◆ Task brief
Output the entries as they appear, skipping images.

◆ Dataset content
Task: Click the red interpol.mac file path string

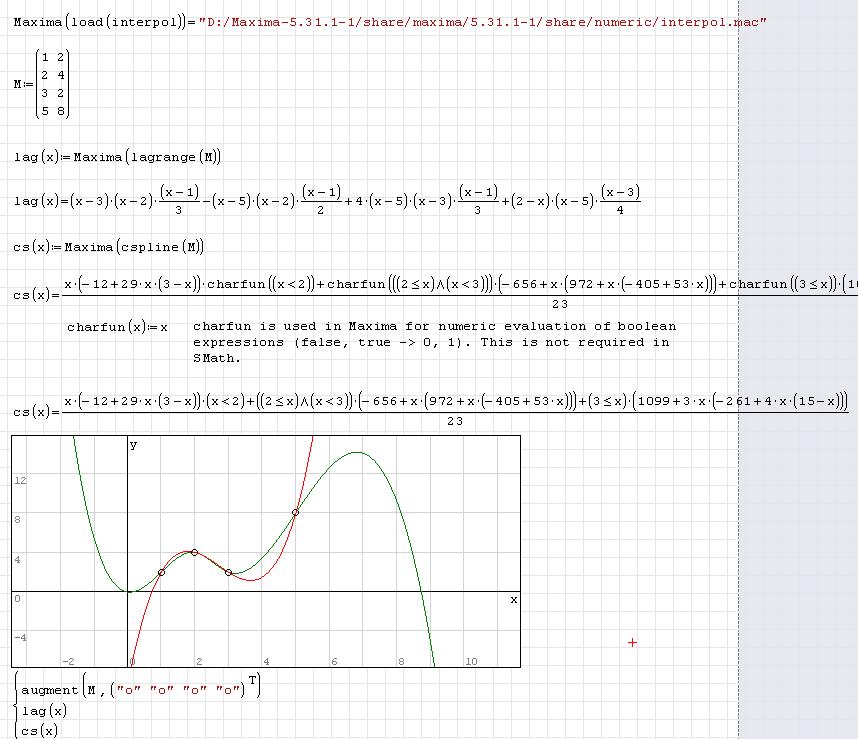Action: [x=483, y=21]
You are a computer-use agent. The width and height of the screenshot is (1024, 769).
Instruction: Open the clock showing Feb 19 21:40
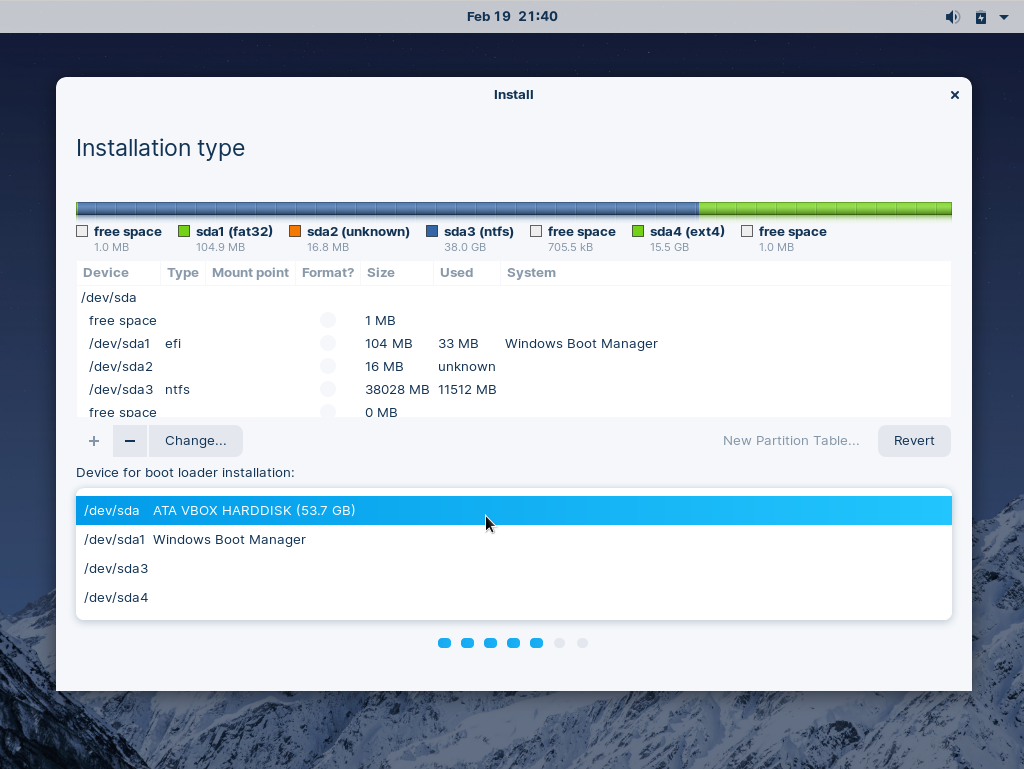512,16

◆ Task result
Task: Click the red interpol.mac file path string

Action: [x=483, y=21]
You are a computer-use agent. The width and height of the screenshot is (1024, 769).
Instruction: Open the clock showing Feb 19 21:40
512,16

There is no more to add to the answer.